START Material for this exercise

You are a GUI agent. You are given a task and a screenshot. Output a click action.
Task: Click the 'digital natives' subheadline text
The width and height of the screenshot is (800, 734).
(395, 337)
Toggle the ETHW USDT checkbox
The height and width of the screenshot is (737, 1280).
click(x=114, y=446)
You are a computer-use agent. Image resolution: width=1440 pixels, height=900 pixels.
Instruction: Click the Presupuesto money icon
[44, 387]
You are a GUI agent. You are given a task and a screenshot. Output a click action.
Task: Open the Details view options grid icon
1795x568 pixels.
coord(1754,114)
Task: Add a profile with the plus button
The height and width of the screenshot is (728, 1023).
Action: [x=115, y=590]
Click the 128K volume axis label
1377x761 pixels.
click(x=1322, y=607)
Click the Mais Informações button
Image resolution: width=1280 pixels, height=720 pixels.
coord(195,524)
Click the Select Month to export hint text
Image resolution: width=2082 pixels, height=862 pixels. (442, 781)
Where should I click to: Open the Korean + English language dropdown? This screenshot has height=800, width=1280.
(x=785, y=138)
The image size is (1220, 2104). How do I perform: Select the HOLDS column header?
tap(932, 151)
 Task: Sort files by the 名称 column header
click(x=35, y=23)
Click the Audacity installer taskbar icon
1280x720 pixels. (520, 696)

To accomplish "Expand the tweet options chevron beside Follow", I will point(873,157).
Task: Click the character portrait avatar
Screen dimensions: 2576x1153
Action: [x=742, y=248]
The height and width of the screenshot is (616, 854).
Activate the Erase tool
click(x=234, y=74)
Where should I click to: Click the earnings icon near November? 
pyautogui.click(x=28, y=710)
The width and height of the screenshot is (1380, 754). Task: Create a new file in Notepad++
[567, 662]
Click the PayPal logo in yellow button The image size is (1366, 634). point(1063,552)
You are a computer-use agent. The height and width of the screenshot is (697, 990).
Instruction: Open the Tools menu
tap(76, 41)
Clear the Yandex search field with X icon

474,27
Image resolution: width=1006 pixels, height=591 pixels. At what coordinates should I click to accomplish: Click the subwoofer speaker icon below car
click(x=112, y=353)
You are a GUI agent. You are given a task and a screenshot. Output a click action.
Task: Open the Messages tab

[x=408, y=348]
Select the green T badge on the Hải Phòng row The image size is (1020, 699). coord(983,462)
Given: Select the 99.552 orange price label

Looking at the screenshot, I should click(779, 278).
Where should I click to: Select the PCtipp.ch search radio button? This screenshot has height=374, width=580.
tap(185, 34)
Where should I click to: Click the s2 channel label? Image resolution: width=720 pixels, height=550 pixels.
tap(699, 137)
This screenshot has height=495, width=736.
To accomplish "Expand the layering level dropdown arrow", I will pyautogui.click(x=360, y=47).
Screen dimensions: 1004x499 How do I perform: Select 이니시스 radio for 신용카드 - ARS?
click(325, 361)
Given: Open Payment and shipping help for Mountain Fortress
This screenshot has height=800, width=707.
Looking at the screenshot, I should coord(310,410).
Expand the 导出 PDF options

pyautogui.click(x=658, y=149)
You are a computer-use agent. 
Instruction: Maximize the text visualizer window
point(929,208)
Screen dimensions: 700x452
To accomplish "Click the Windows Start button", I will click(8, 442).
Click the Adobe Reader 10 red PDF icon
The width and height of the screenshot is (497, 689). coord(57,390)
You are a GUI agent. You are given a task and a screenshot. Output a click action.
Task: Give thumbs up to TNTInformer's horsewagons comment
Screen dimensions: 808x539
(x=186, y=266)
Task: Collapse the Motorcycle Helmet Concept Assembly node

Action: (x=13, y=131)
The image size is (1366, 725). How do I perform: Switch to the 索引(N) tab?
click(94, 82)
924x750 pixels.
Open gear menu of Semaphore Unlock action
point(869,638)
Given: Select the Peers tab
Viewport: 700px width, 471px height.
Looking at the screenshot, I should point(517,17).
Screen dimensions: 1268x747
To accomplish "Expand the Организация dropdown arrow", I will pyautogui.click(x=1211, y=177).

END Material for this exercise

What you are asked to do:
In the data above, find the line containing "Open gear menu of Semaphore Unlock action", then copy it and every later line exactly.

Exercise result:
Open gear menu of Semaphore Unlock action
point(869,638)
Given: Select the Peers tab
Viewport: 700px width, 471px height.
Looking at the screenshot, I should point(517,17).
Screen dimensions: 1268x747
To accomplish "Expand the Организация dropdown arrow", I will pyautogui.click(x=1211, y=177).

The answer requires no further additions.